Representando o CEAPE, Josué Martins afirma que o debate não se trata de uma questão corporativa, mas de uma reversão neocolonial da economia brasileira e também dos direitos, já que é um claro desmonte da Constituição pensada para avançar. “Ao desestruturar o Estado, impedindo que se controle o principal da riqueza, permite-se uma superexploração da economia e do trabalhador,” explica
Para Luis Fernando Alves da Silva, presidente da Associação dos Servidores da Justiça, agora era o momento de discutir pacto federativo, repartição das receitas nas devidas esferas do poder e não uma PEC como essa e destacou que o serviço público não foi deteriorado por completo porque tem servidores que tem como missão levar um trabalho de qualidade a população.
O Diretor do Sindifisco nacional, Marcos do Carmo Assunção, afirmou que essa proposta de Emenda Constitucional parece tentar desvincular o serviço público do servidor público, do trabalhador que garante o funcionamento de diversos setores e afirmou que ainda que essa reforma atendesse algum anseio, esse não seria o momento para discutir essa pauta.
Representando o Sintergs, Ângela Antunes lembrou que o sindicato tem um papel fundamental nas mobilizações para conscientização da sociedade, bem como no trabalho de base, unificando as ações que podem derrubar a PEC 32/2020. Sugeriu, ainda a construção de uma frente ampla de entidades para massificar a campanha contra mais esse ataque ao funcionalismo.
Fabiano Salazar, do Sindjus RS, assinalou que se a reforma passar tudo vai piorar. Que o acesso à saúde, educação, segurança, justiça e a entrega de direitos a todos os brasileiros será duramente impactado e que a PEC 32 representa o desmonte do estado social que foi adquirido a duras penas na Constituição de 88 e vem se deteriorando.

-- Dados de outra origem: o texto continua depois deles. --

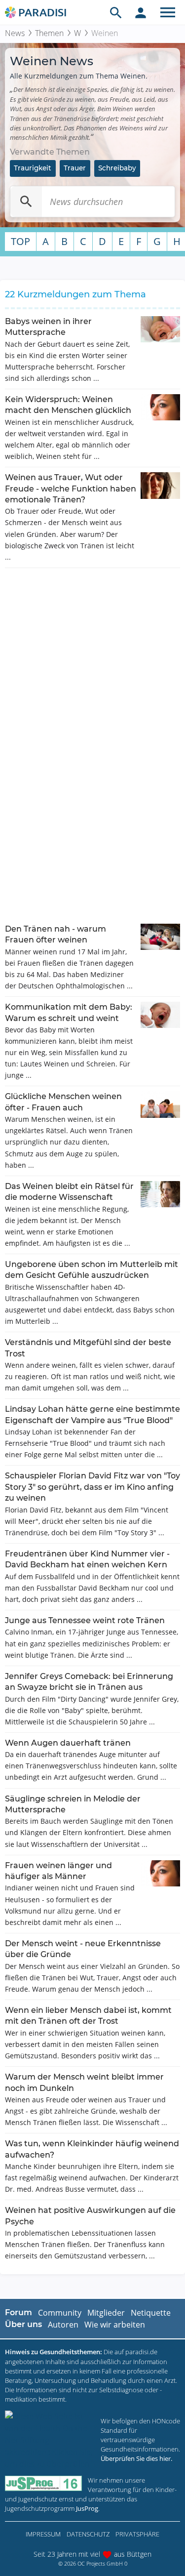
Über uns (23, 2324)
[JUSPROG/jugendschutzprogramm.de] (43, 2483)
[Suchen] (26, 201)
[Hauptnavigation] (167, 12)
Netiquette (151, 2312)
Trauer (75, 168)
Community (59, 2312)
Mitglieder (106, 2312)
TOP (20, 241)
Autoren (63, 2324)
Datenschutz (88, 2534)
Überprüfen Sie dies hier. (136, 2458)
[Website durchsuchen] (116, 12)
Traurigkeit (32, 168)
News (15, 33)
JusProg (87, 2508)
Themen (49, 33)
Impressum (43, 2534)
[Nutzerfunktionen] (140, 12)
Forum (18, 2312)
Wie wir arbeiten (114, 2324)
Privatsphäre (137, 2534)
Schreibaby (117, 168)
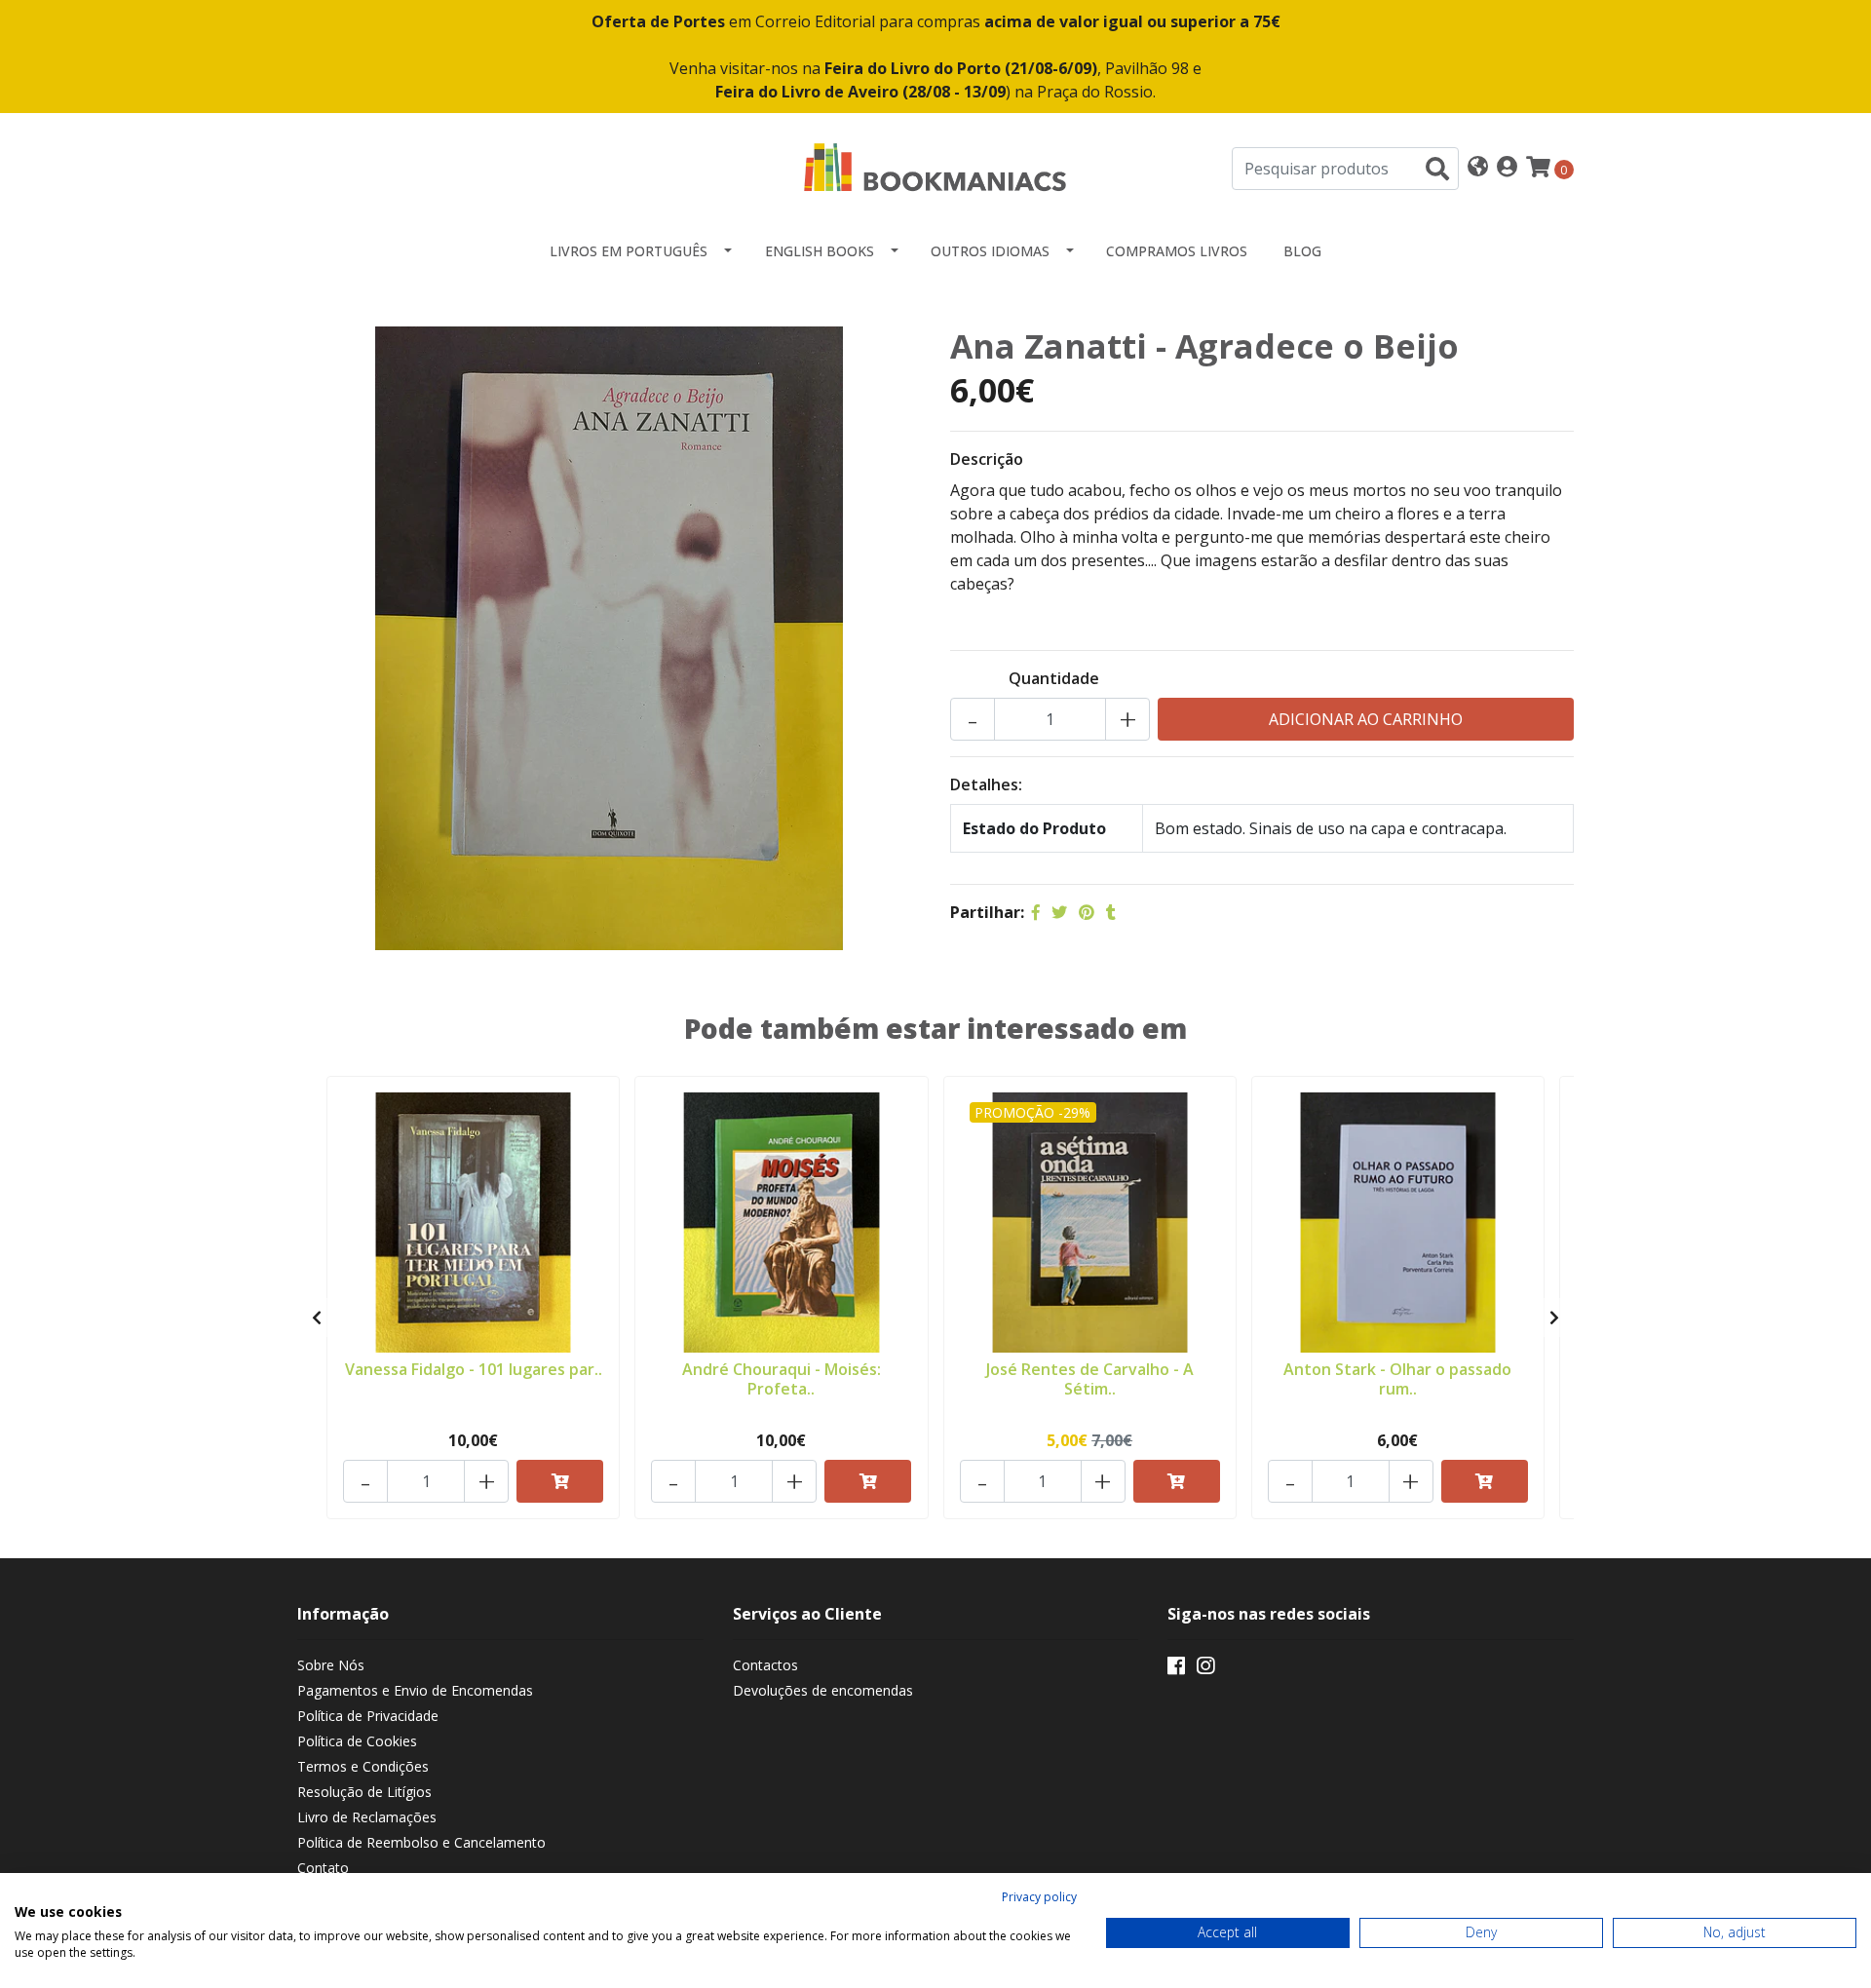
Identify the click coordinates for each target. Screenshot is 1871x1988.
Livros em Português (628, 251)
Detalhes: (986, 784)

O presidente da Confederação Nacional das Carreiras e Atividades Típicas Do Estado, Antônio Carlos Fernandes Junior, lembrou que o tema também precisa estar presente nas câmaras dos municípios, para ampliar o debate e fortalecer a luta contra essa PEC.
Gaspar Bissolotti Neto, presidente da Associação e do Sindicato dos Servidores Aposentados e Pensionistas da Assembleia Legislativa do estado de São Paulo, lembrou que os aposentados também serão duramente atingidos por essa proposta, caso venha a se consolidar.
Berna Menezes, em fala pela Intersindical, lembrou que caso essa reforma seja aprovada, a luta política pelos direitos dos trabalhadores e também pelas melhorias do serviço público estará com os dias contados. Trouxe como exemplo a perseguição política vivida pelo técnico administrativo e sindicalista Rui Muniz, que também estava na audiência e reiterou a necessidade de barrar essa tentativa de reforma que vai desmontar, ainda mais, o serviço público.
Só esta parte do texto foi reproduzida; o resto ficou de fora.